=== Task item ===
Could each record be written out again exactly as it stands?

=== Record excerpts ===
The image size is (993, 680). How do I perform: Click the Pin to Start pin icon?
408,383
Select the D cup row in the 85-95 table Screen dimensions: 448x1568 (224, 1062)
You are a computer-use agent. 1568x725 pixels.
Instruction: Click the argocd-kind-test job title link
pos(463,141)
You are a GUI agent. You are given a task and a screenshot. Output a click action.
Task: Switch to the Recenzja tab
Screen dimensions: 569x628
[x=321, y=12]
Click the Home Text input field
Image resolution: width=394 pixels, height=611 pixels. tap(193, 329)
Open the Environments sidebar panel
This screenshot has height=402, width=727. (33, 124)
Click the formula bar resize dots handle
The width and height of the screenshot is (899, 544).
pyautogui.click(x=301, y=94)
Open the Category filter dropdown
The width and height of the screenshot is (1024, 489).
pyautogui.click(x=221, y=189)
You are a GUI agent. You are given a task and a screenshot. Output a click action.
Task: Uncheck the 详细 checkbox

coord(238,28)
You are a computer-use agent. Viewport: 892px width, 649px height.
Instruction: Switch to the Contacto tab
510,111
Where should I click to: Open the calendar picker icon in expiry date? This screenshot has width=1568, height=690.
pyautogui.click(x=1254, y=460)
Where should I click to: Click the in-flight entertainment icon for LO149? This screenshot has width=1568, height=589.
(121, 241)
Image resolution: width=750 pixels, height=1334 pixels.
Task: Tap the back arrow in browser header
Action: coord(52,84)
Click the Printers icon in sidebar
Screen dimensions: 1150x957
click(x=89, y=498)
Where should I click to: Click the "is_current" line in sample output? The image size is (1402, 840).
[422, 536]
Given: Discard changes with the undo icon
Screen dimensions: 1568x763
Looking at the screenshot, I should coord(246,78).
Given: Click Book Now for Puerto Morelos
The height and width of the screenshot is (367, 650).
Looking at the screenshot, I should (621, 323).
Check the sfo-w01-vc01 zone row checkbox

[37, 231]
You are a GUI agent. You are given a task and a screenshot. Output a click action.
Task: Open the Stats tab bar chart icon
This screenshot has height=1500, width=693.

=== Response to the task ===
The image size is (993, 680). How do I perform: Click the Pin to Start pin icon?
408,383
Select the D cup row in the 85-95 table Screen dimensions: 448x1568 (224, 1062)
You are a computer-use agent. 1568x725 pixels.
Instruction: Click the argocd-kind-test job title link
pos(463,141)
You are a GUI agent. You are given a task and a screenshot. Output a click action.
Task: Switch to the Recenzja tab
Screen dimensions: 569x628
[x=321, y=12]
Click the Home Text input field
Image resolution: width=394 pixels, height=611 pixels. tap(193, 329)
Open the Environments sidebar panel
This screenshot has height=402, width=727. (33, 124)
Click the formula bar resize dots handle
The width and height of the screenshot is (899, 544).
pyautogui.click(x=301, y=94)
Open the Category filter dropdown
The width and height of the screenshot is (1024, 489).
pyautogui.click(x=221, y=189)
You are a GUI agent. You are given a task and a screenshot. Output a click action.
Task: Uncheck the 详细 checkbox

coord(238,28)
You are a computer-use agent. Viewport: 892px width, 649px height.
Instruction: Switch to the Contacto tab
510,111
Where should I click to: Open the calendar picker icon in expiry date? This screenshot has width=1568, height=690.
pyautogui.click(x=1254, y=460)
Where should I click to: Click the in-flight entertainment icon for LO149? This screenshot has width=1568, height=589.
(121, 241)
Image resolution: width=750 pixels, height=1334 pixels.
Task: Tap the back arrow in browser header
Action: coord(52,84)
Click the Printers icon in sidebar
Screen dimensions: 1150x957
click(x=89, y=498)
Where should I click to: Click the "is_current" line in sample output? The image size is (1402, 840).
[422, 536]
Given: Discard changes with the undo icon
Screen dimensions: 1568x763
Looking at the screenshot, I should coord(246,78).
Given: Click Book Now for Puerto Morelos
The height and width of the screenshot is (367, 650).
Looking at the screenshot, I should (621, 323).
Check the sfo-w01-vc01 zone row checkbox

[37, 231]
You are a GUI agent. You are given a task and a screenshot. Output a click action.
Task: Open the Stats tab bar chart icon
This screenshot has height=1500, width=693.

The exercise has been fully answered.